Shareholders of seat and electronics specialist Lear Corporation have voted against a merger with a private equity firm.

Following its annual meeting in Wilmington, Delaware, “an insufficient number of shares were voted in favour of the merger proposal with American Real Estate Partners”, Lear said.

As a result, the supplier’s earlier merger agreement with Arep will terminate according to previously-agreed terms and Lear will continue to operate as a stand-alone publicly-traded company.

“We respect the stockholder majority and intend to operate our business going forward with the same high level of intensity and commitment to customer satisfaction and stockholder value we have always had,” said Lear’s chairman and chief executive officer Bob Rossiter.

“At the time we entered into the merger agreement with AREP, we had a clear strategy and business plan for the future. We will continue to execute that plan.”

Rossiter added: “In the end, while there were many different viewpoints on the transaction, the decision came down to each individual owner’s investment perspective, outlook for the future and assessment of the risks.

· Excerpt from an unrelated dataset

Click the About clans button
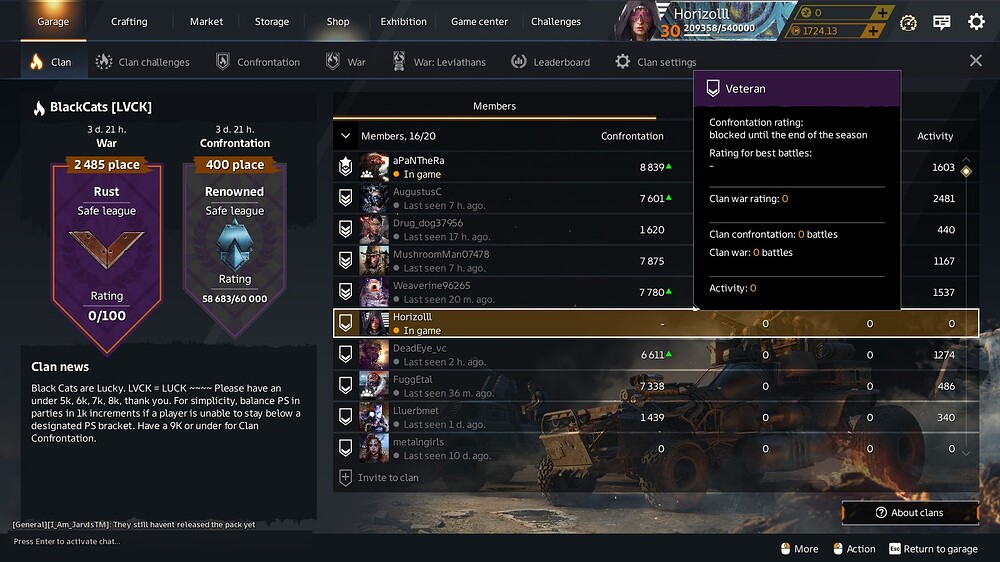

What we all can take away from this proposed transaction and ultimate vote is that both [AREP chairman Carl] Icahn and our present stockholders share a common positive view of Lear’s long-term prospects.”

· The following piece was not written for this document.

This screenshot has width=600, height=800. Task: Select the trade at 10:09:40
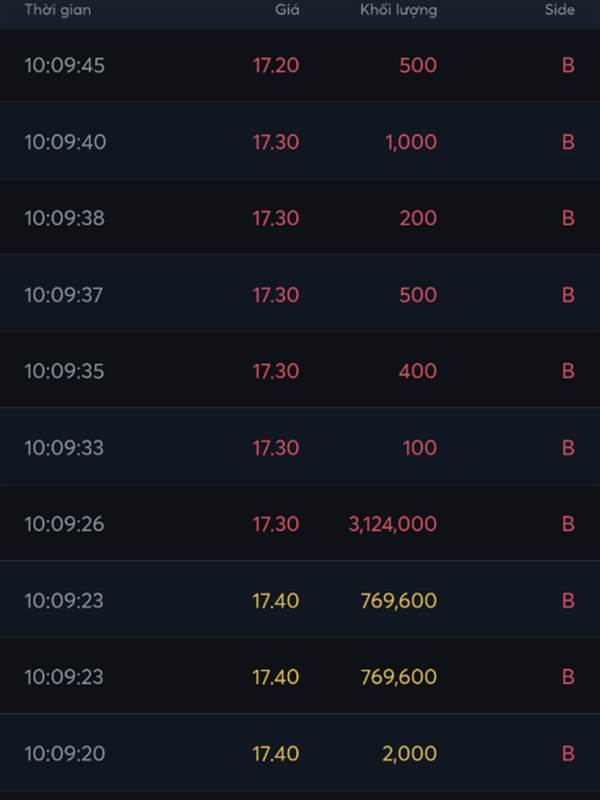pyautogui.click(x=300, y=141)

The Detroit News noted that shareholders still gave the $US2.9bn bid the thumbs down despite months of lobbying, last-ditch appeals in recent weeks by Lear executives and board members, plus a hike in the per-share offer price to $37.25 from the initial $36.

The paper noted that the outcome didn’t surprise industry watchers but raised questions about the future of high-ranking Lear managers, who supported the bid.

It added that major investors and shareholder advocacy groups successfully resisted the sale, saying Lear was worth more than Icahn’s bid. Opponents were also said to have questioned the managers’ motives since top executives would have received big payouts if the deal were approved.

Analysts told the Detroit News that shareholders may now decide a change of management is needed.